Inside this issue May – September 2006

1. Selected general Australian law

2. Developments in Australian Federal Discrimination Law

3. Selected Developments in International Law

3.1 Human Rights Committee

3.2 Other jurisdictions

4. Upcoming Human Rights Events


This document is also available for download in PDF and Word formats.

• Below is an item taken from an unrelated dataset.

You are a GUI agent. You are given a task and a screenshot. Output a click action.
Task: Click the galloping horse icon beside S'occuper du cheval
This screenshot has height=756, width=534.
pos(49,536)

Top 1. Selected general Australian law

  • Batistatos v Roads and Traffic Authority of New South Wales; Batistatos v Newcastle City Council [2006] HCA 27

The plaintiff in this case suffered mental and physical disabilities at the time that he was involved in a car accident which left him quadriplegic. He commenced an action in tort against the defendants in relation to the accident almost 30 years after the event. The defendants sought to have the claim struck out as an abuse of process.
The High Court considered the relationship between:

  1. statutory limitation periods which apply to plaintiffs who are under a disability at the time that a cause of action accrues, and
  2. the exercise of the court's power to strike out proceedings as an abuse of process.

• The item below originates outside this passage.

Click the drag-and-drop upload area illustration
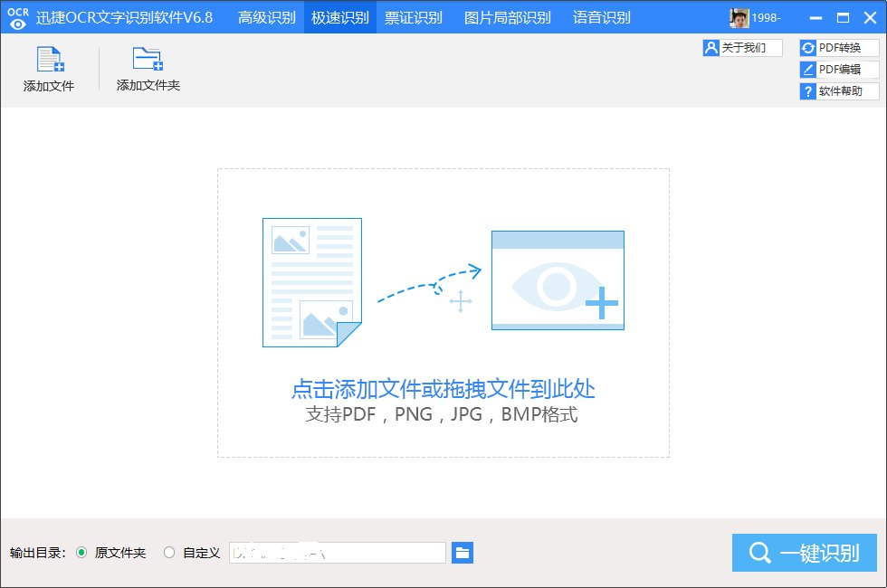This screenshot has width=887, height=588. 442,280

The four majority judges found that the court's power should be exercised on an objective consideration of the effect of the continuation of the proceedings on the parties. The statutory limitation period does not form part of this consideration.
The three dissenting judges found that the court's power should be exercised consistently with the objects and purposes of the statutory limitation period and was constrained by the plaintiff's right to a trial. Kirby J found that this right was a human right finding expression in, e.g., Article 14 of the International Covenant on Civil and Political Rights.

You can read the full decision at: http://www.austlii.edu.au/au/cases/cth/high_ct/2006/27.html

  • Koroitamana v Commonwealth of Australia [2006] HCA 28

The applicants were two children born in Australia to Fijian parents. The applicants had not applied for Fijian citizenship, although were entitled to do so under the Fijian Constitution. The central issue in the case was whether the applicants were 'aliens' for the purposes of s 51(xix) of the Constitution which empowers the Federal Parliament to makes laws with respect to naturalisation and aliens.

The facts of the case were very similar to Singh v Commonwealth where the applicant was born in Australia to Indian parents. The Court held in that case being born in Australia does not of itself mean that a person is not an alien and therefore beyond the reach of s 51(xix). The applicants in Koroitamana sought to distinguish Singh on the basis that in Singh the applicant was automatically granted Indian citizenship under the Indian Constitution because her parents were Indian and, accordingly, already owed an allegiance to a foreign state at birth. The applicants also argued that they were not aliens by virtue of being stateless, as they were born in Australia.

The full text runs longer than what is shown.